Norbert Hofer, o homem que dividiu a Áustria

Kersten Knipp (ca)

Desempenho do candidato do FPÖ, que perdeu presidência por 0,6 ponto percentual, diz muito sobre como populistas vêm conseguindo capitalizar crise migratória e insatisfação generalizada com partidos tradicionais.

Norbert Hofer perdeu as eleições presidenciais, mas conseguiu dividir a Áustria. Com um discurso eurocético e anti-imigração, apresentando-se como um "homem do povo", ele ficou a apenas 0,6 ponto percentual do Alexander van der Bellen, do Partido Verde, eleito com 50,3% dos votos - muitos deles, afirmam analistas, usados apenas para conter a ascensão do populista de direita.

O desempenho de Hofer diz muito sobre como os partidos populistas em toda a Europa vêm conseguindo capitalizar em cima da crise migratória e da insatisfação generalizada com os partidos tradicionais da política. E isso na Áustria, um país considerado próspero e com baixa taxa de desemprego.

Enquanto, em debates na TV, Hofer se apresentava como "um homem do povo", classificava o professor de economia Van der Bellen como o "candidato da alta sociedade". Isso funcionou entre grande parte de seu eleitorado - principalmente entre a maioria dos cidadãos com baixo ou médio nível educacional.

Apesar da derrota apertada, essa imagem vendida por Hofer mostrou ser bem-aceita. "Eu vou às compras de bicicleta e corto a grama no fim de semana", afirmou o candidato do Partido da Liberdade (FPÖ) em entrevista à revista alemã de orientação de direita Junge Freiheit antes das eleições. "Minha esposa cuida de idosos, e vivemos com nossa filha numa casa comum no estado de Burgenland: somos uma família bem normal."

Hofer disse ainda haver presenteado um buquê de flores à sua mulher por ocasião do dias das mães. Além disso, ele gosta de se apresentar como um bom cristão, usando como talismã uma cruz preta e prateada.

Rosto simpático do FPÖ

A carreira política de Norbert Hofer começou cedo. Já com 24 anos, o técnico de aviação se tornou chefe de seu partido em Eisenstadt. Um ano mais tarde, ele já havia assumido o posto de secretário estadual do FPÖ. Há dois anos e meio, ele é membro da diretoria do Conselho Nacional, a câmara baixa do Parlamento austríaco. Ele tem dificuldade motora, fruto de um acidente de parapente em 2003.
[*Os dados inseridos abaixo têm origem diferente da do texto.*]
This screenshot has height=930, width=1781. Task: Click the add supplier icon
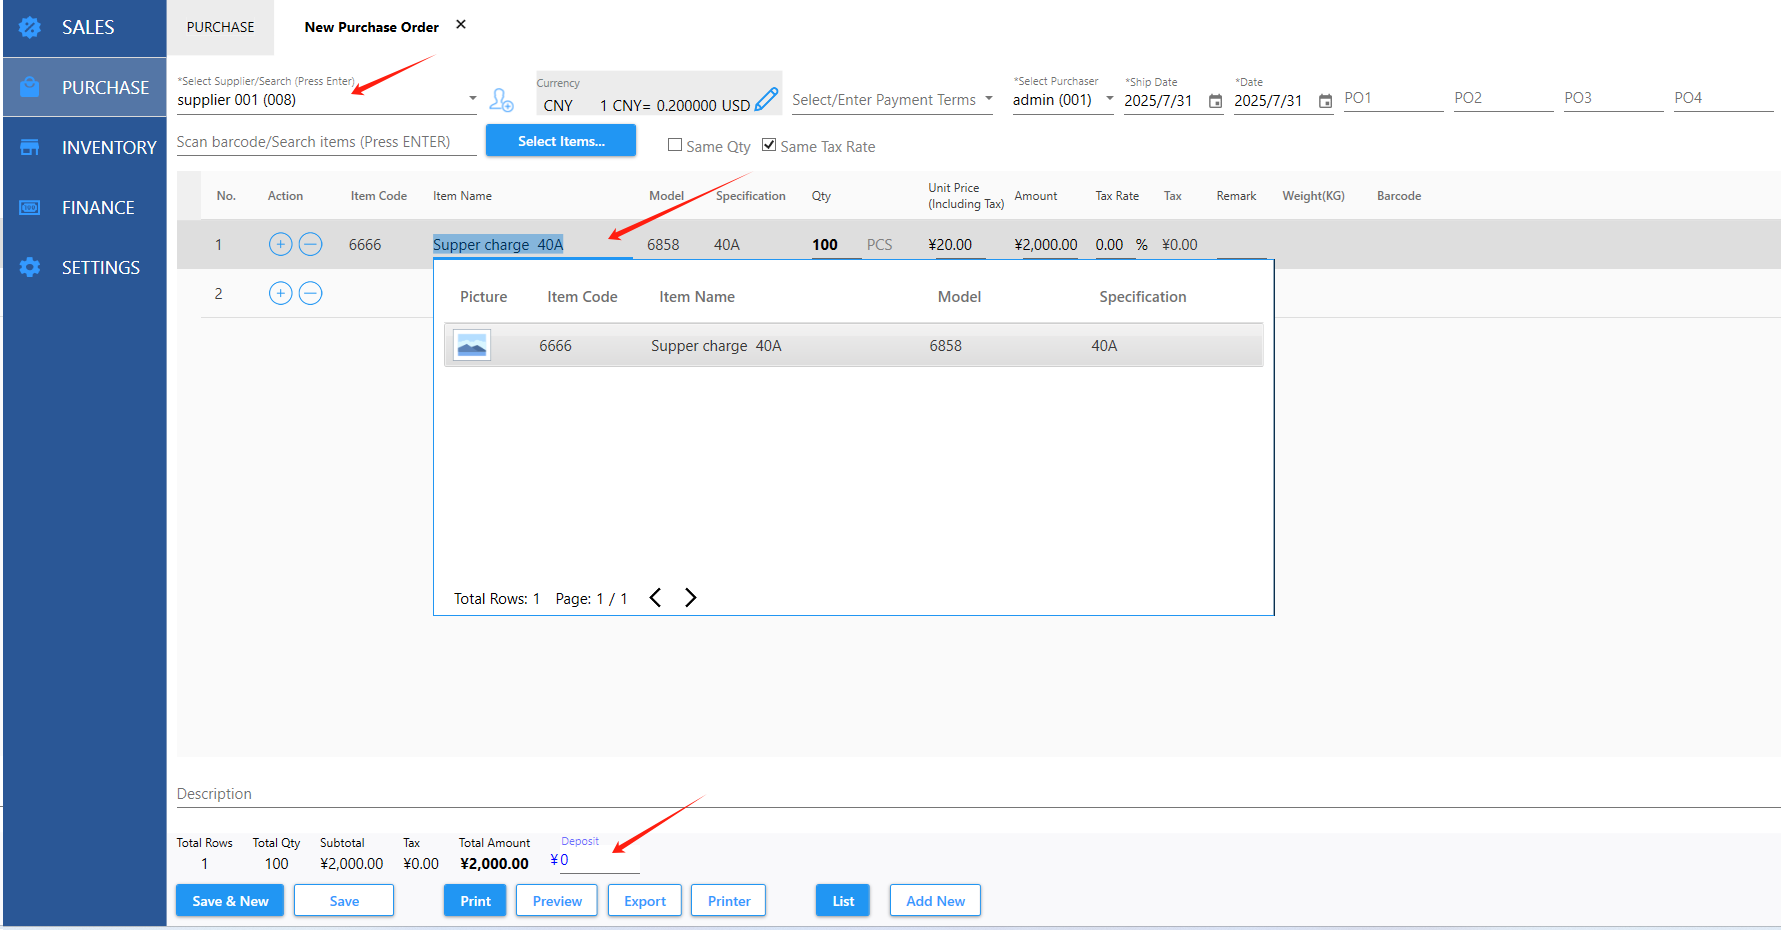click(x=501, y=100)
Durante a campanha eleitoral, Hofer se mostrou como rosto amigável do FPÖ. Suas posições, no entanto, são tanto claras quanto decisivas. Sua página de internet abre com a rubrica Doze perguntas a Norbert Hofer. Uma das questões indagava o que o levaria ao desespero. A resposta: "O fato de os políticos que se encontram atualmente no poder terem jogado fora, em apenas alguns meses, o legado dos nossos pais e avós."
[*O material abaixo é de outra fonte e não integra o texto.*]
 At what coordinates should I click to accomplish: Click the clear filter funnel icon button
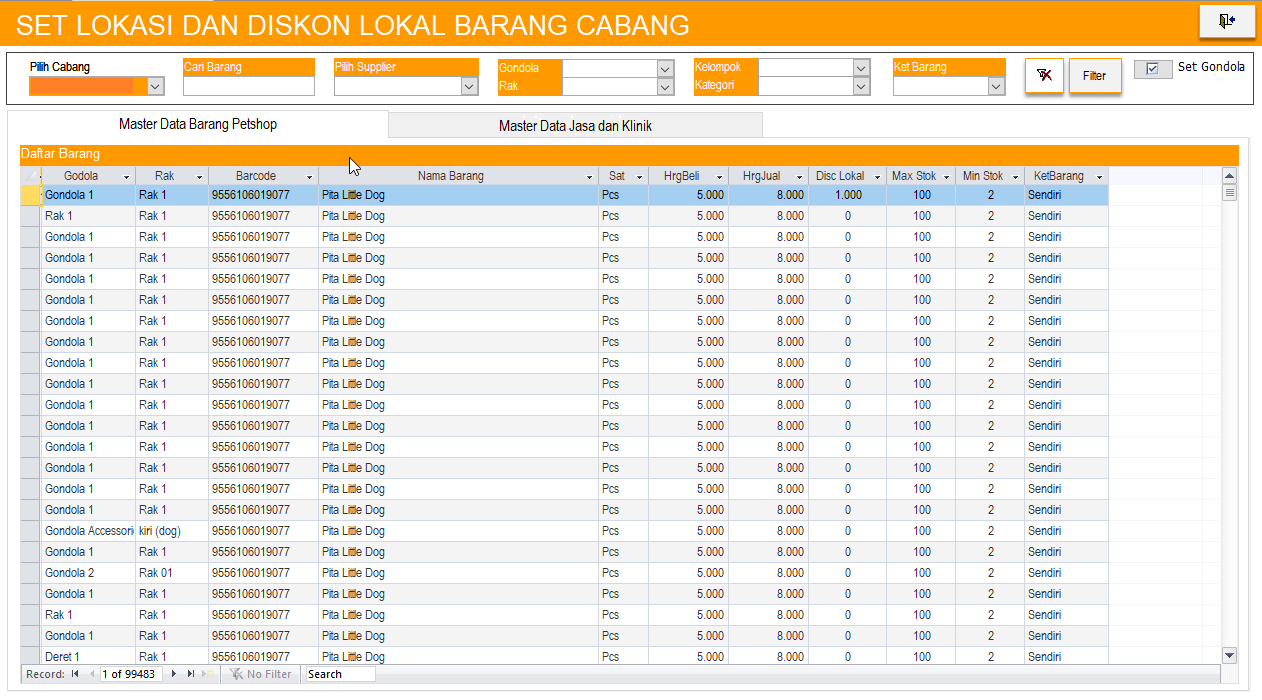1044,76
Quanto à pergunta sobre o projeto a ser implementado o mais rápido possível, ele respondeu: "A proteção de nossas fronteiras". Durante um comício, Hofer chamou os migrantes de "invasores" e disse querer "uma cerca da mesma forma que existe na Hungria".

O populista de direita parece ter sucesso com tais pontos de vista. De acordo com o jornal Salzburger Nachrichten, Hofer consegue bem levar até as pessoas de posições liberais com um sorriso simpático.
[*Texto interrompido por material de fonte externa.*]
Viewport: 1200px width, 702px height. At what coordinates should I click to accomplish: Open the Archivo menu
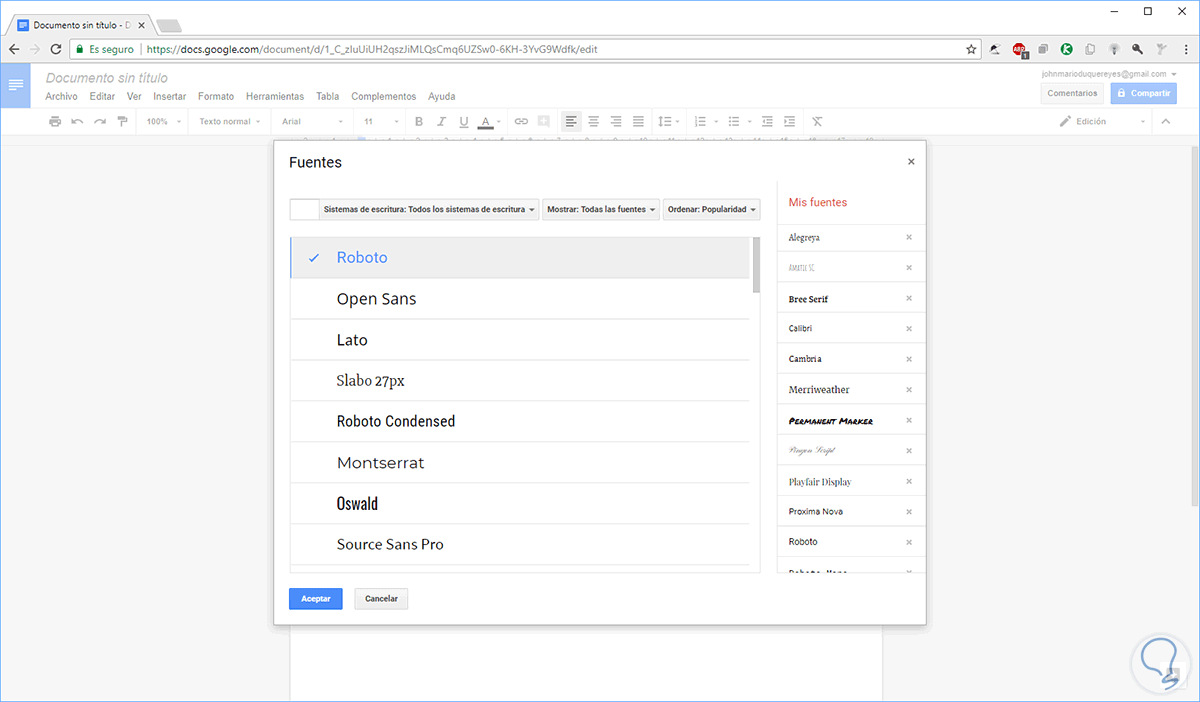click(61, 97)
Presidente radical, ideologia duvidosa

Diante dessas e outras afirmações, seus críticos o veem de outra forma. Após uma entrevista com o político populista de direita, a revista austríaca Profil chegou à conclusão: "Ele seria um presidente radical num entorno ideológico duvidoso."

A publicação disse ainda: "Norbert Hofer é um lobo em pele de cordeiro; ele está disposto a ampliar radicalmente as competências do chefe de Estado, como ninguém ousou antes dele; ideologicamente, ele se encontra num espaço germânico-nacionalista, ao lado de pessoas que defendem ao menos posições neutras diante da Wehrmacht [Forças Armadas alemãs na Segunda Guerra]."

Num painel de discussões, o editor-chefe da Profil, Christian Rainer, afirmou: "Hofer quer uma república travestida de reino: Se vocês não concordarem, vou usar a força."